Jiang Peng, Song Shiji, Huang Gao
IEEE Trans Neural Netw Learn Syst. 2023 Aug;34(8):4033-4046. doi: 10.1109/TNNLS.2021.3121432. Epub 2023 Aug 4.
Meta reinforcement learning (meta-RL) is a promising technique for fast task adaptation by leveraging prior knowledge from previous tasks.
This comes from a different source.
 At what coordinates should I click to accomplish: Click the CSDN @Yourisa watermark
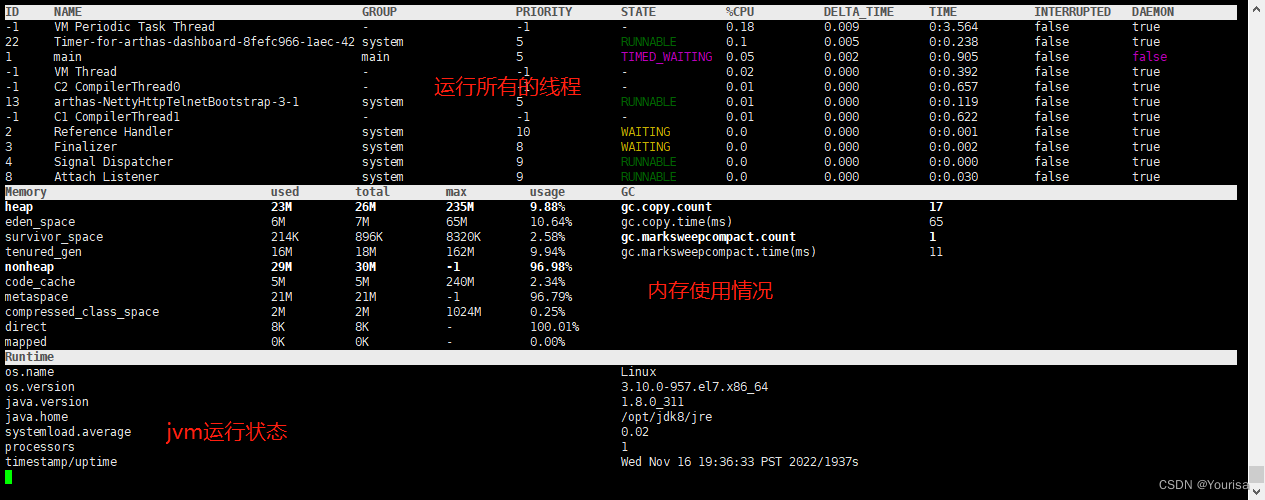point(1204,485)
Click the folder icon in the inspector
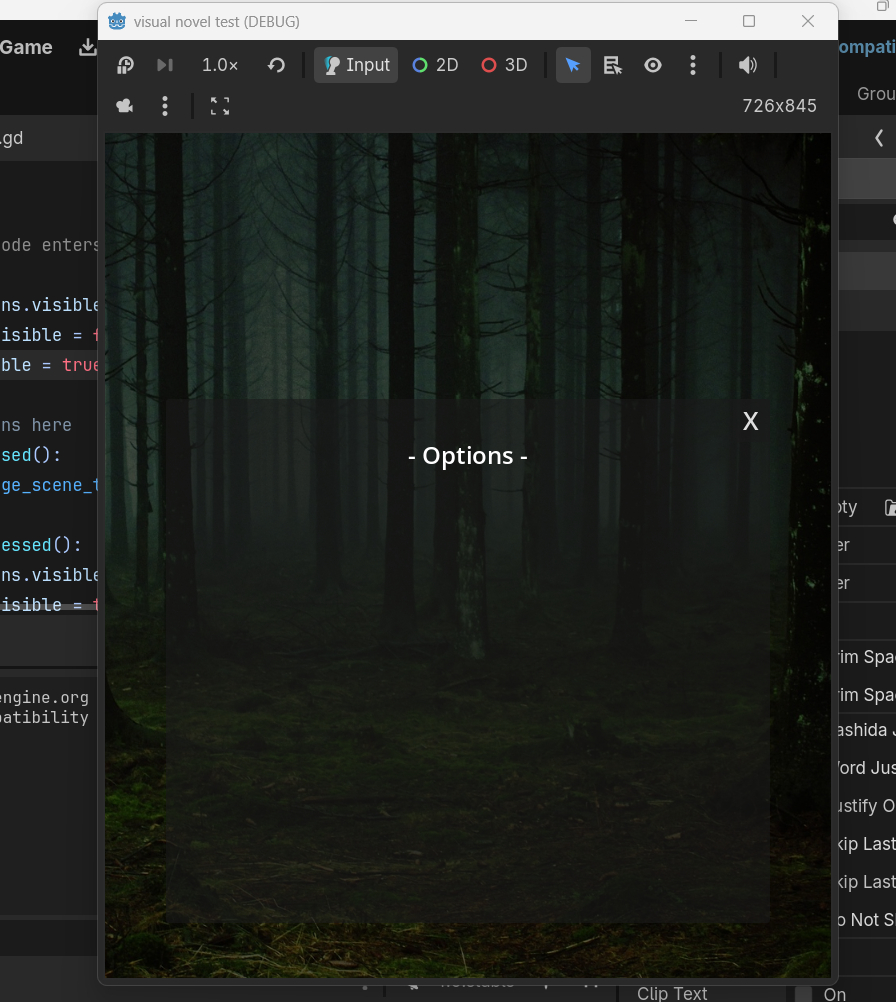Image resolution: width=896 pixels, height=1002 pixels. point(889,507)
Recently, context-based meta-RL has been proposed to improve data efficiency by applying a principled framework, dividing the learning procedure into task inference and task execution. However, the task information is not adequately leveraged in this approach, thus leading to inefficient exploration. To address this problem, we propose a novel context-based meta-RL framework with an improved exploration mechanism. For the existing exploration and execution problem in context-based meta-RL, we propose a novel objective that employs two exploration terms to encourage better exploration in action and task embedding space, respectively. The first term pushes for improving the diversity of task inference, while the second term, named action information, works as sharing or hiding task information in different exploration stages. We divide the meta-training procedure into task-independent exploration and task-relevant exploration stages according to the utilization of action information. By decoupling task inference and task execution and proposing the respective optimization objectives in the two exploration stages, we can efficiently learn policy and task inference networks. We compare our algorithm with several popular meta-RL methods on MuJoco benchmarks with both dense and sparse reward settings. The empirical results show that our method significantly outperforms baselines on the benchmarks in terms of sample efficiency and task performance.
元强化学习(meta-RL)是一种很有前途的技术,可通过利用先前任务的先验知识来实现快速任务适应。最近,基于上下文的元强化学习被提出来,通过应用一个有原则的框架来提高数据效率,将学习过程分为任务推理和任务执行。然而,这种方法没有充分利用任务信息,从而导致探索效率低下。为了解决这个问题,我们提出了一种具有改进探索机制的新型基于上下文的元强化学习框架。针对基于上下文的元强化学习中现有的探索和执行问题,我们提出了一个新颖的目标,该目标采用两个探索项,分别鼓励在动作和任务嵌入空间中进行更好的探索。第一个项推动提高任务推理的多样性,而第二个项,称为动作信息,在不同的探索阶段起到共享或隐藏任务信息的作用。我们根据动作信息的利用情况,将元训练过程分为与任务无关的探索阶段和与任务相关的探索阶段。通过解耦任务推理和任务执行,并在两个探索阶段提出各自的优化目标,我们可以有效地学习策略和任务推理网络。我们在具有密集和稀疏奖励设置的MuJoco基准上,将我们的算法与几种流行的元强化学习方法进行了比较。实证结果表明,我们的方法在样本效率和任务性能方面显著优于基准方法。